Błąd komisji skrutacyjnej?
LEGNICA. Na sesji rady miejskiej Legnicy komisja skrutacyjna ogłosiła, że jedyny kandydat na wiceprzewodniczącego rady, Maciej Kupaj z PO, nie uzyskał wymaganej ilości głosów i nie został wybrany na to stanowisko. Sam zainteresowany to rozstrzygnięcie poddaje w wątpliwość.
Za tym, by Maciej Kupaj był wiceprzewodniczącym rady miejskiej głosowało 11 radnych, 9 było przeciw, a 2 głosy były nieważne.
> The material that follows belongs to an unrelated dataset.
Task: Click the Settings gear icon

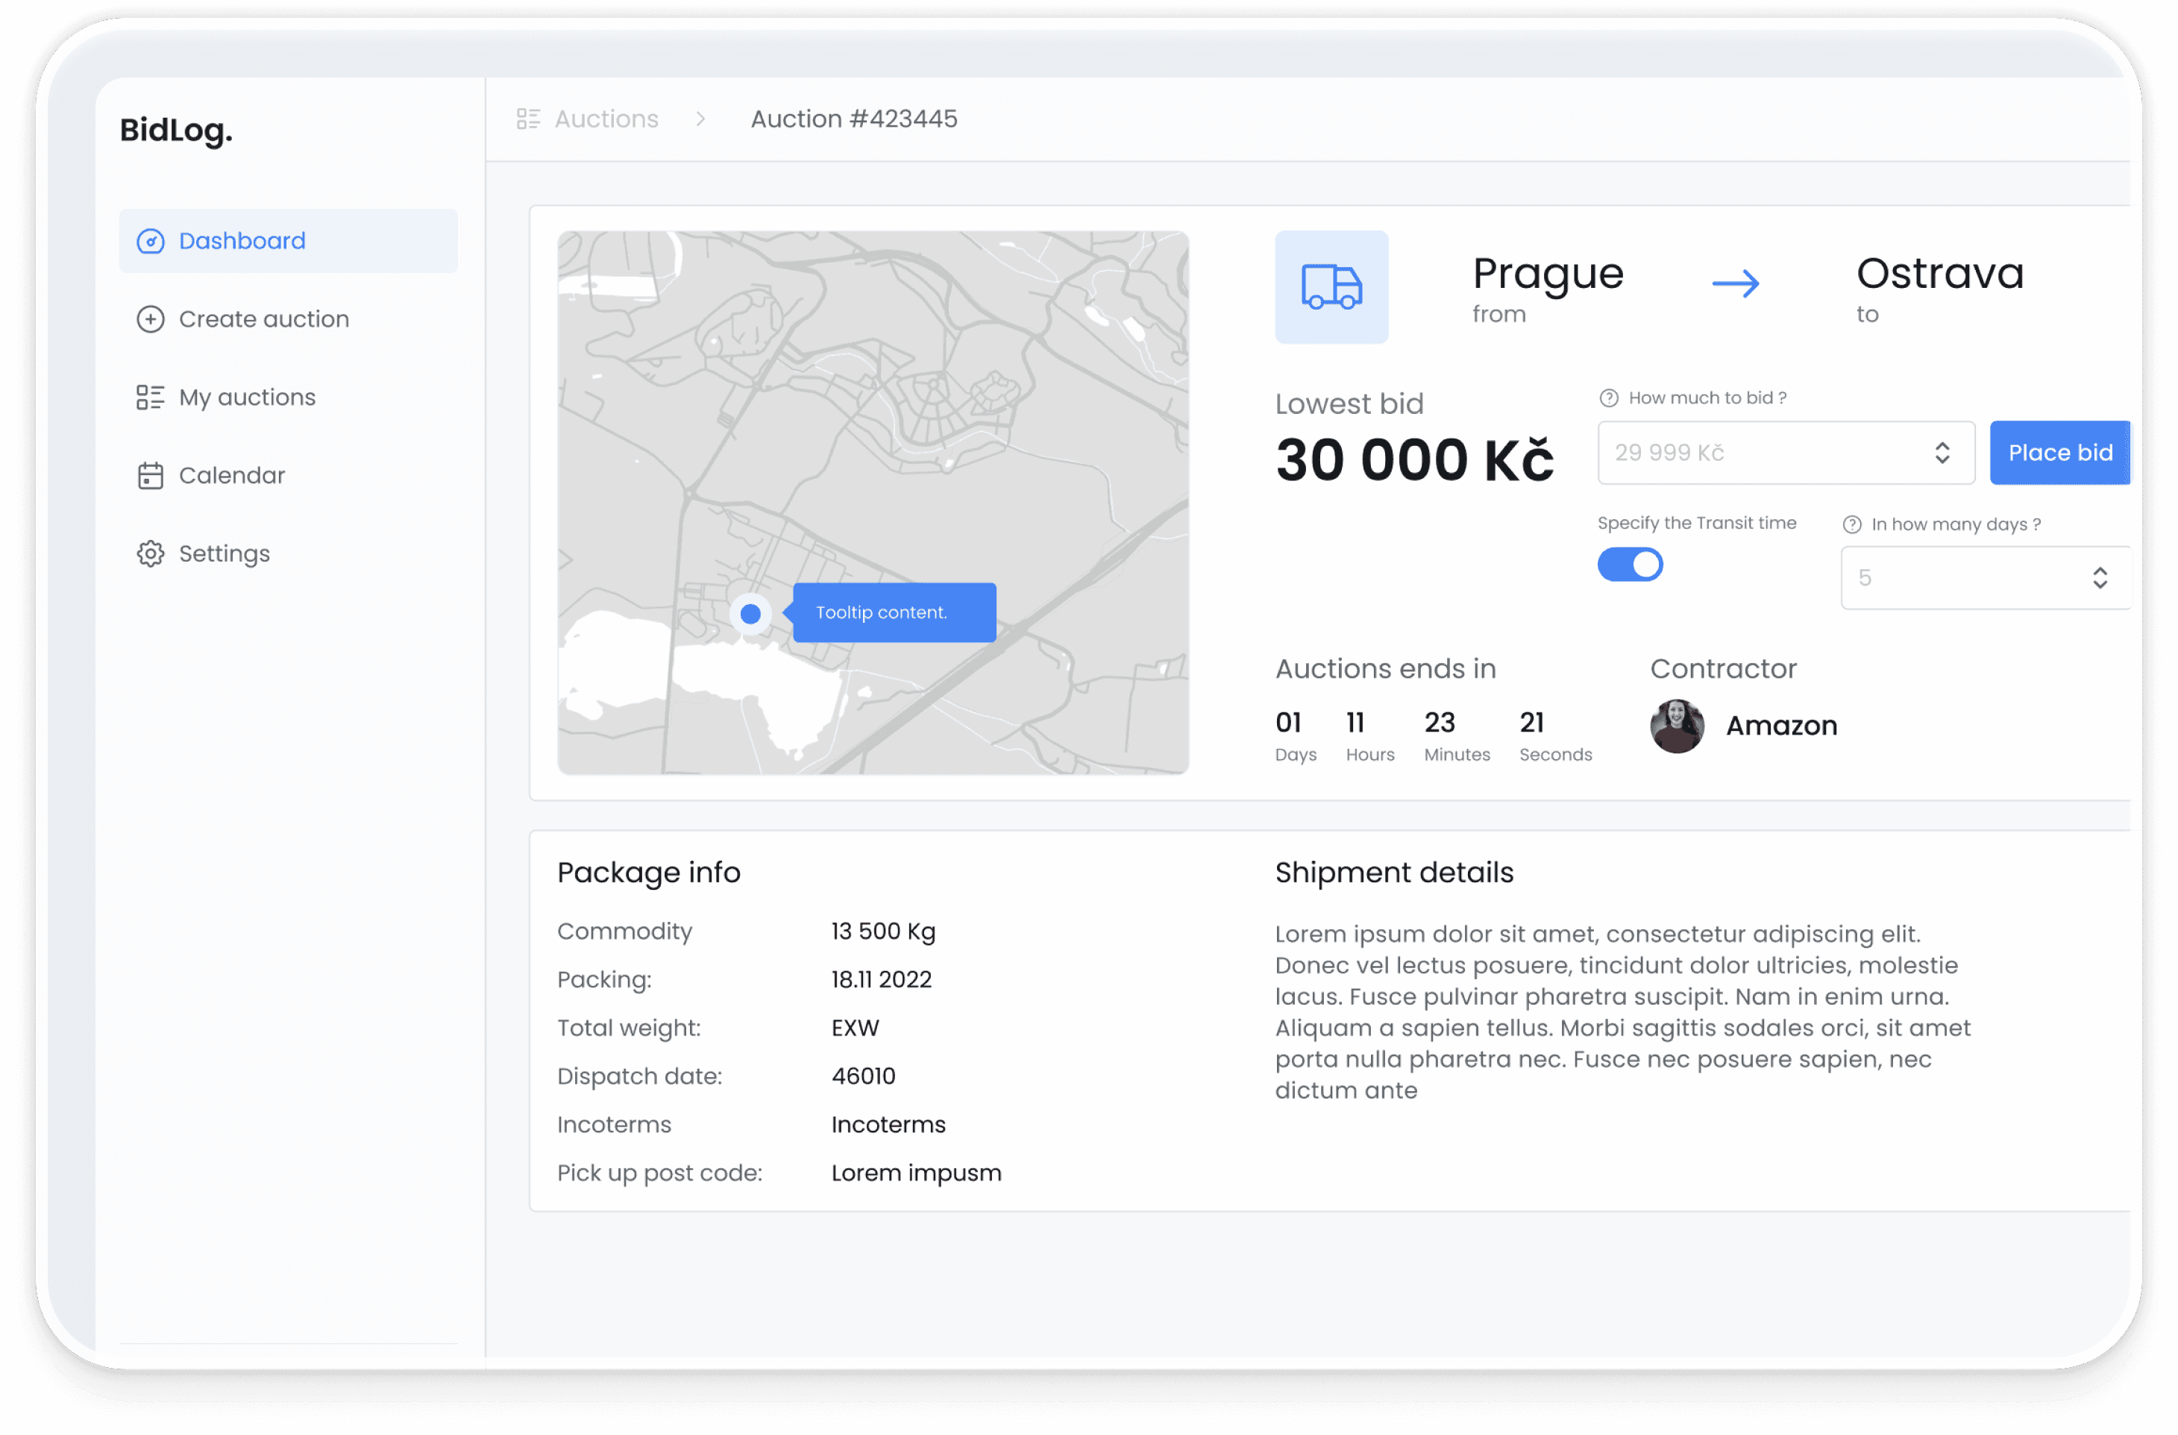Action: (x=150, y=554)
- Mam pewne wątpliwości co do rozstrzygnięcia, bo ustawa o samorządzie gminnym mówi, że wybór przewodniczącego rady czy wiceprzewodniczącego następuje tzw. bezwzględną większością głosów przy obecności co najmniej połowy składu rady. Bezwzględna większość głosów w orzecznictwie Trybunału Konstytucyjnego oznacza liczbę wszystkich głosów ważnie oddanych, czyli głosów za, przeciw i wstrzymujących się - powołuje się na przepisy Maciej Kupaj.
Zdaniem radnego Kupaja na dzisiejszej sesji mieliśmy do czynienia z 20 ważnie oddanymi głosami i 2 głosami nieważnymi, a te ostatnie nie powinny być brane pod uwagę przy ustalaniu większości bezwzględnej.
- W tym przypadku zatem bezwzględna liczba głosów to 11, czyli dokładnie tyle, ile otrzymała moja kandydatura. Myślę, że tutaj komisja skrutacyjna popełniła prawdopodobnie mały błąd i stąd ten nieszczęśliwy lapsus - dodaje Maciej Kupaj.
Ostatecznie wątpliwości rozstrzygnąć ma opinia prawna. O jej przygotowanie wystąpił do biura rady klub radnych PO. Opinia ma być gotowa najpóźniej w środę.